How? Replace text -- but not tags -- within an HTML page

PHP programming forum. Ask questions or help people concerning PHP code. Don't understand a function? Need help implementing a class? Don't understand a class? Here is where to ask. Remember to do your homework!

Moderator: General Moderators

Post Reply
TheBentinel.com
Forum Contributor
Posts: 282
Joined: Wed Mar 10, 2004 1:52 pm
Location: Columbus, Ohio

How? Replace text -- but not tags -- within an HTML page

Post by TheBentinel.com »

I have a need to read an entire HTML page, replace bits of text with other bits of text, then spit it back out. preg_replace handles the replace handily, but it replaces all occurrences. I only want to change the text of the page, not the html tags and attributes.
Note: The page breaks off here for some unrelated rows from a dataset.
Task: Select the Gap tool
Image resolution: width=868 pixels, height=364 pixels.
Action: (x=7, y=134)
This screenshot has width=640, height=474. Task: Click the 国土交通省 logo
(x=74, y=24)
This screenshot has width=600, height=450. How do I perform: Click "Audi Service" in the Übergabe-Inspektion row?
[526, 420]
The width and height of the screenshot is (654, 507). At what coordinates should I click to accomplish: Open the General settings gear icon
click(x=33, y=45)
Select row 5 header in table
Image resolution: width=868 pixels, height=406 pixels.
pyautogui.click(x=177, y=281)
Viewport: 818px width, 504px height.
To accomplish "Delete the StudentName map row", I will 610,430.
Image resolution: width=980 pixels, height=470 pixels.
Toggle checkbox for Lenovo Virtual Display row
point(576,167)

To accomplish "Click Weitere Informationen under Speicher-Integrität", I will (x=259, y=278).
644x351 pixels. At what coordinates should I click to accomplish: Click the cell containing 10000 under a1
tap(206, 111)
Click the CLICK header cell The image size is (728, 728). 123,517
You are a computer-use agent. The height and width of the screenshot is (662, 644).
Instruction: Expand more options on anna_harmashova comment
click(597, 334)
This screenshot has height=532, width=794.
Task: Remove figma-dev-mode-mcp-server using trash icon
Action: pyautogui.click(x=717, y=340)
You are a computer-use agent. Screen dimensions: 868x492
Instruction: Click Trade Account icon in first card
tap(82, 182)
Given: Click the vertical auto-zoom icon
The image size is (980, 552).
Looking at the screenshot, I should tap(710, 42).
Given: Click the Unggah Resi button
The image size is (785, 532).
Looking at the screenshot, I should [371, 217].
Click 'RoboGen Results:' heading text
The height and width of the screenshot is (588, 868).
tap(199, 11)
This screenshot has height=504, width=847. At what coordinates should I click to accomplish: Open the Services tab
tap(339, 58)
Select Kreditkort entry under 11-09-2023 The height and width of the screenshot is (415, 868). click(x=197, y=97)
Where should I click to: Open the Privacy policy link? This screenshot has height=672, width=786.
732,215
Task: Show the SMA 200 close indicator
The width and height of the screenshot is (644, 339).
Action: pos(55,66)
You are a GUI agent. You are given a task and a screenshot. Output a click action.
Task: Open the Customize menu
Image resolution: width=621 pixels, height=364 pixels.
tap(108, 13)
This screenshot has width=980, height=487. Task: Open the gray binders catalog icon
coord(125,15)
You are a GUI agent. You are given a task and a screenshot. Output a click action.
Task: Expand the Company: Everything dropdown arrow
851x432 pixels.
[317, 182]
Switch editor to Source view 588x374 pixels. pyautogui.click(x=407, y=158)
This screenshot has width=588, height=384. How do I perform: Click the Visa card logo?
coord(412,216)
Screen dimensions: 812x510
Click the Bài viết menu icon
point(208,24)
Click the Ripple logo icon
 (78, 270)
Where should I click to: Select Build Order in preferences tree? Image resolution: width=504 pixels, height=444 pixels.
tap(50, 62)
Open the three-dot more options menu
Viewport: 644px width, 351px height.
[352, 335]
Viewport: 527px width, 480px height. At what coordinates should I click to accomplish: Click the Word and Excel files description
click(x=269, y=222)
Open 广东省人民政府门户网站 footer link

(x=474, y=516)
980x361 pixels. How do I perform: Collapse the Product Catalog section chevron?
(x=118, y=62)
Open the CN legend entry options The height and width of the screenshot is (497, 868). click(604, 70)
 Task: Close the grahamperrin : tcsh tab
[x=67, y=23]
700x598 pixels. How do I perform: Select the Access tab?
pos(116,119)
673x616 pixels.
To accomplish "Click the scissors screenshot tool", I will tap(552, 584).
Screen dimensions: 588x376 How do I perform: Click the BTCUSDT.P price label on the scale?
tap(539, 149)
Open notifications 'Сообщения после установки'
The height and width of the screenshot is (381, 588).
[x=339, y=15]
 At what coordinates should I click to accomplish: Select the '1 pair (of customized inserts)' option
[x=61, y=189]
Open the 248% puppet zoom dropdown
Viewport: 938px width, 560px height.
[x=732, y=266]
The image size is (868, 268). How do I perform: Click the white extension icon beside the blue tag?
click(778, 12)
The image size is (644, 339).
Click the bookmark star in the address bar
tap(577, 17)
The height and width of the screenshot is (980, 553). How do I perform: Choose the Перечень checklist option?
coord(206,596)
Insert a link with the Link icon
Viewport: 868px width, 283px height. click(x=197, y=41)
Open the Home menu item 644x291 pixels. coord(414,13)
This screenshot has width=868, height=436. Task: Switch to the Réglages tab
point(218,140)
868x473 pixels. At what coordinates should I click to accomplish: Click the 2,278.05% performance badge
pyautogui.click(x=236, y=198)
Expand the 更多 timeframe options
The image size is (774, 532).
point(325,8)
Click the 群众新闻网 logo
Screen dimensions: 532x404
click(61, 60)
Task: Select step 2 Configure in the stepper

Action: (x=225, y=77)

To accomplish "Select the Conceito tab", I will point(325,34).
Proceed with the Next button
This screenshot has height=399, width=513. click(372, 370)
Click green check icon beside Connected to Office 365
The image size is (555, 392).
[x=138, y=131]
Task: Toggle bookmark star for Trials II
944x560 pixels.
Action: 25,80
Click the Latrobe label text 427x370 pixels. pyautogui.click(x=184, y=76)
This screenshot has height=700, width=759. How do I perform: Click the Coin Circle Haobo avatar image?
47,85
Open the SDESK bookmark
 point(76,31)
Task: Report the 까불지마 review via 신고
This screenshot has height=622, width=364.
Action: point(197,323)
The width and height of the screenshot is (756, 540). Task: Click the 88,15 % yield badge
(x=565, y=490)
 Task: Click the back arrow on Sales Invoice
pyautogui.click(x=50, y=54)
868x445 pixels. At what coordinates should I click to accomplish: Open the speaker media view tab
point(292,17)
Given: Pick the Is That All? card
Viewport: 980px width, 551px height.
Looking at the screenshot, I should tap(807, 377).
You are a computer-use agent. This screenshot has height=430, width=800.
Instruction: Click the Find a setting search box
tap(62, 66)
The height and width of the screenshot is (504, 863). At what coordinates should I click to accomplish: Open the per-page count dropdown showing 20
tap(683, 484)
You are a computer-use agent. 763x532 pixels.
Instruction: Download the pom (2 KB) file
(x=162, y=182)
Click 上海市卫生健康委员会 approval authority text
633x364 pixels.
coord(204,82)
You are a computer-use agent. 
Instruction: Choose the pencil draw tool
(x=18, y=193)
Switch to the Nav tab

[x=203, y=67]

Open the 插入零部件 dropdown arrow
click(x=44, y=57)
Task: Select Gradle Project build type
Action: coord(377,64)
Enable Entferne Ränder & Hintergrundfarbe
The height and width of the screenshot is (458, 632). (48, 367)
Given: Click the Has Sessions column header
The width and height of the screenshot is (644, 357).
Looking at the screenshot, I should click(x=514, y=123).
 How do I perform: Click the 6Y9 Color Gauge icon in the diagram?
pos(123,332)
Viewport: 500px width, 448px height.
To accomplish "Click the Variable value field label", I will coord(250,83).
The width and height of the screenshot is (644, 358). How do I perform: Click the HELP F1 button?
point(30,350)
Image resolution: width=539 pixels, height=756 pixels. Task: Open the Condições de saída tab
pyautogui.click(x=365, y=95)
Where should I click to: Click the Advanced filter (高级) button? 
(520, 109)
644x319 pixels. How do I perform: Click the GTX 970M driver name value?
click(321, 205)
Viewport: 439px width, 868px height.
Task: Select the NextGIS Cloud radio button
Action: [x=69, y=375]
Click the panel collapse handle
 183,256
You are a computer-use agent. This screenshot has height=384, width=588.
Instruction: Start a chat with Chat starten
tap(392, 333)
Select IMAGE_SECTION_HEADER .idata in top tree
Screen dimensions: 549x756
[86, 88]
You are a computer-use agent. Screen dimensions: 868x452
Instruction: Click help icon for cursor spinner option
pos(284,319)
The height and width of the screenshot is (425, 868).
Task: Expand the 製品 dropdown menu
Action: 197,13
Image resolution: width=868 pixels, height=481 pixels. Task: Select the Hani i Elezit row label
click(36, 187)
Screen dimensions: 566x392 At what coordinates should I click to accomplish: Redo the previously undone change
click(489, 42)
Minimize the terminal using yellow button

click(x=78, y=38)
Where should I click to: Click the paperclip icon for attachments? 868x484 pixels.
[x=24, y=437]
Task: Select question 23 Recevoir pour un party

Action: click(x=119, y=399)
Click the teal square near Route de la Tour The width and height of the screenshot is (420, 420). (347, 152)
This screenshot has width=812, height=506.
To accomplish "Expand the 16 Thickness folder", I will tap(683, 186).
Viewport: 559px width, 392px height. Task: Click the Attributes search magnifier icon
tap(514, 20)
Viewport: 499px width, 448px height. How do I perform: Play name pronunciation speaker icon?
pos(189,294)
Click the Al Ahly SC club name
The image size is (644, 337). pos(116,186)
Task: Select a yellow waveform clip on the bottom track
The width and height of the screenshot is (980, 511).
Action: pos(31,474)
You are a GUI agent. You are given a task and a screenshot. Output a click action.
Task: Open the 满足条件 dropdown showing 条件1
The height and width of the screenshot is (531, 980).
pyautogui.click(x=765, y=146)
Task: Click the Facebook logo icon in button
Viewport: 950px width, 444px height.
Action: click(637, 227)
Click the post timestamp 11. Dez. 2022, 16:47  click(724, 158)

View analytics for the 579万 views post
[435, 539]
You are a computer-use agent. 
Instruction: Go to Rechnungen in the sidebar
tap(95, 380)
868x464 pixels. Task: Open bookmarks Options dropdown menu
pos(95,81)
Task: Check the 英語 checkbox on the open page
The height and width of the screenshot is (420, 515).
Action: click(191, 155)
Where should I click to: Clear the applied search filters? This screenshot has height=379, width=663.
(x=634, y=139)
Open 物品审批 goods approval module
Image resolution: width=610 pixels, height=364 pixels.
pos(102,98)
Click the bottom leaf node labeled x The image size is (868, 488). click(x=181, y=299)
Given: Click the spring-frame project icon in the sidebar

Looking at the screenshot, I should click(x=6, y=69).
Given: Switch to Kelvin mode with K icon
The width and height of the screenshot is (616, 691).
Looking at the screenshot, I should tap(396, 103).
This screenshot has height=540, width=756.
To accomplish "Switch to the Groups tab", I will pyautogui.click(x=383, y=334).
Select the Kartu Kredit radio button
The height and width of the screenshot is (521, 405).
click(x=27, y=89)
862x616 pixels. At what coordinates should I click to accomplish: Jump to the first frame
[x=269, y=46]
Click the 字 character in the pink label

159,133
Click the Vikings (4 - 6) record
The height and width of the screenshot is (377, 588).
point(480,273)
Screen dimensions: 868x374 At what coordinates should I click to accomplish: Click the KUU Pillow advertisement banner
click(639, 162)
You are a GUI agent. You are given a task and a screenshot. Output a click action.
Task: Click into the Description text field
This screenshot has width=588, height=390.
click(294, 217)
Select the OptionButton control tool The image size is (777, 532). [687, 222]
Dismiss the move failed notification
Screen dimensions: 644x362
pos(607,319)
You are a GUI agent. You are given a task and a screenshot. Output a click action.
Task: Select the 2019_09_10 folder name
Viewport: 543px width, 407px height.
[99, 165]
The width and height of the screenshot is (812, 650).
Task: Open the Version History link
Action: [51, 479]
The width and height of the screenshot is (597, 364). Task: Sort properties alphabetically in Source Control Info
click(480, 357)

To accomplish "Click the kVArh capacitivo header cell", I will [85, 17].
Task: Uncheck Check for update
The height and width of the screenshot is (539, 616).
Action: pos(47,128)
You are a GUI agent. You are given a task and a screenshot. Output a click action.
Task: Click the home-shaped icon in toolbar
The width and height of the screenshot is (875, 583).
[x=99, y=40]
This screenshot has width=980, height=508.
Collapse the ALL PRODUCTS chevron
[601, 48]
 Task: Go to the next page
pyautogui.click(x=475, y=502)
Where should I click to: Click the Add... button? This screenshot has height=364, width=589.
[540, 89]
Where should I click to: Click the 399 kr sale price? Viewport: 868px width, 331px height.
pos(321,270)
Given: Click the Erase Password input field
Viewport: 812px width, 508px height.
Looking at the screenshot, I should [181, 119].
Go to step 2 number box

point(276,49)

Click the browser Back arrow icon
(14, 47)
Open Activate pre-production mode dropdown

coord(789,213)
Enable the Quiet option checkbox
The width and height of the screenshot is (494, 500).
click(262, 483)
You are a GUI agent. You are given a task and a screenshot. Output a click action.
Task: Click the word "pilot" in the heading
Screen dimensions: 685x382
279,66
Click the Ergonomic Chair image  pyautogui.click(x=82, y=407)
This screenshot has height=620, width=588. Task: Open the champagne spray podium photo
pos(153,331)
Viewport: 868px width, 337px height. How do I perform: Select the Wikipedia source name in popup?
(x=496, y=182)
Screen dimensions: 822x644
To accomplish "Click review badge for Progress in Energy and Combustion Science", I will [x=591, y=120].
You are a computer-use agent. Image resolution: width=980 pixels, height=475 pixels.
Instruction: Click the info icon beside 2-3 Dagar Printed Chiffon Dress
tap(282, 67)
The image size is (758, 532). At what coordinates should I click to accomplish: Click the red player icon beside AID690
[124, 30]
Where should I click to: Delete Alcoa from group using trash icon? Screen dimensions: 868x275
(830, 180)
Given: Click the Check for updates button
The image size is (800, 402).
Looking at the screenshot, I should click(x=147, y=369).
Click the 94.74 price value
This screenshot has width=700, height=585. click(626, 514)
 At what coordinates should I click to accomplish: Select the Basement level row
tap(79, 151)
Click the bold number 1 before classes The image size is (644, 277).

As an example, if a page returned this html: (using brackets for angle brackets)

Code: Select all

[font face=arial] arial is a good face [/font]
and the user indicated that they want to change "face" to "FONT", I only want the text to change, like this:

Code: Select all

[font face=arial] arial is a good FONT [/font]
I can't seem to come up with a way to find and change just the text. strip_tags doesn't help, since I *want* the tags.

Is there something obvious I'm missing, or do I need to write some sort of character-by-character walk through the HTML?

Thanks for any ideas!
The Monkey
Forum Contributor
Posts: 168
Joined: Tue Mar 09, 2004 9:05 am
Location: Arkansas, USA

Post by The Monkey »

substr() might work. Is it just ONE piece of text you want replaced, or can the user change any piece of text or characters or whatever?


For instance, on your script could I change good to bad? Or just face to whatever I want?

Because another solution might be letting them just update the whole database entry and have it add the tags automatically.

Elaborate, please! :)
TheBentinel.com
Forum Contributor
Posts: 282
Joined: Wed Mar 10, 2004 1:52 pm
Location: Columbus, Ohio

Post by TheBentinel.com »

The Monkey wrote:Elaborate, please! :)
The user will name a URL and a series of text pairs. The PHP will retrieve the html from the URL, substitute the "find" text with the "replace" text, then display the result to the user. You can imagine pulling up a CNN article about "John Kerry" but substituting "Bozo The Clown" for "Kerry". Hilarity ensues!

But, if there's a script in the HTML that uses the word "kerry", or a .js file named "kerry", or any other structural item called "kerry" I want to leave it alone.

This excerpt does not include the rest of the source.